Stored data

[Start of Attachment]

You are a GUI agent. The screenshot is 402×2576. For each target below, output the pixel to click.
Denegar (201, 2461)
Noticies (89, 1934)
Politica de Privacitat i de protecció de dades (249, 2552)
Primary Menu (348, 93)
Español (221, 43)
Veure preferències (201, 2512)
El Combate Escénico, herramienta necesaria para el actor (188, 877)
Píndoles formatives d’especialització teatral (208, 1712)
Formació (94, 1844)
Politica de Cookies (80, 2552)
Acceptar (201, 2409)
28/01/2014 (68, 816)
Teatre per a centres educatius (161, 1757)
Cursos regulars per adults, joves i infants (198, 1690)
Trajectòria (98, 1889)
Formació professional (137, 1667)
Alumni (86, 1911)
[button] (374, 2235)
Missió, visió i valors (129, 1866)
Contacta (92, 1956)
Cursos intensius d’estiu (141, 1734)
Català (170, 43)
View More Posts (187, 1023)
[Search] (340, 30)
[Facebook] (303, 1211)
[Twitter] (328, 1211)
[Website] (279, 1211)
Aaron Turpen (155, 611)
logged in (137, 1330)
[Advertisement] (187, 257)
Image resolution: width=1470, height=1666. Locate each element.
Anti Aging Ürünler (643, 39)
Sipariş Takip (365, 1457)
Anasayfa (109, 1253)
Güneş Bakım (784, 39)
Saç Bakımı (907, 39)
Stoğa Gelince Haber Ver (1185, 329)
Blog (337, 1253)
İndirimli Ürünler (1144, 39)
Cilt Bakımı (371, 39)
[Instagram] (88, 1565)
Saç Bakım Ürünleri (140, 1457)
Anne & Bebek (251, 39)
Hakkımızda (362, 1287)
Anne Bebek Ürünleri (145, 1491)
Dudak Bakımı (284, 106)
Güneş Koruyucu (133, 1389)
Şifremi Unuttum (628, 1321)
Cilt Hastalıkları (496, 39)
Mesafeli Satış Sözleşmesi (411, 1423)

[End of Attachment]

-- Exercise prompt --
Please return the span of lines above that opens with the one containing "Stoğa Gelince Haber Ver (1185, 329)" and closes with the final line, both included, exactly as written and nothing more.

-- The answer --
Stoğa Gelince Haber Ver (1185, 329)
Blog (337, 1253)
İndirimli Ürünler (1144, 39)
Cilt Bakımı (371, 39)
[Instagram] (88, 1565)
Saç Bakım Ürünleri (140, 1457)
Anne & Bebek (251, 39)
Hakkımızda (362, 1287)
Anne Bebek Ürünleri (145, 1491)
Dudak Bakımı (284, 106)
Güneş Koruyucu (133, 1389)
Şifremi Unuttum (628, 1321)
Cilt Hastalıkları (496, 39)
Mesafeli Satış Sözleşmesi (411, 1423)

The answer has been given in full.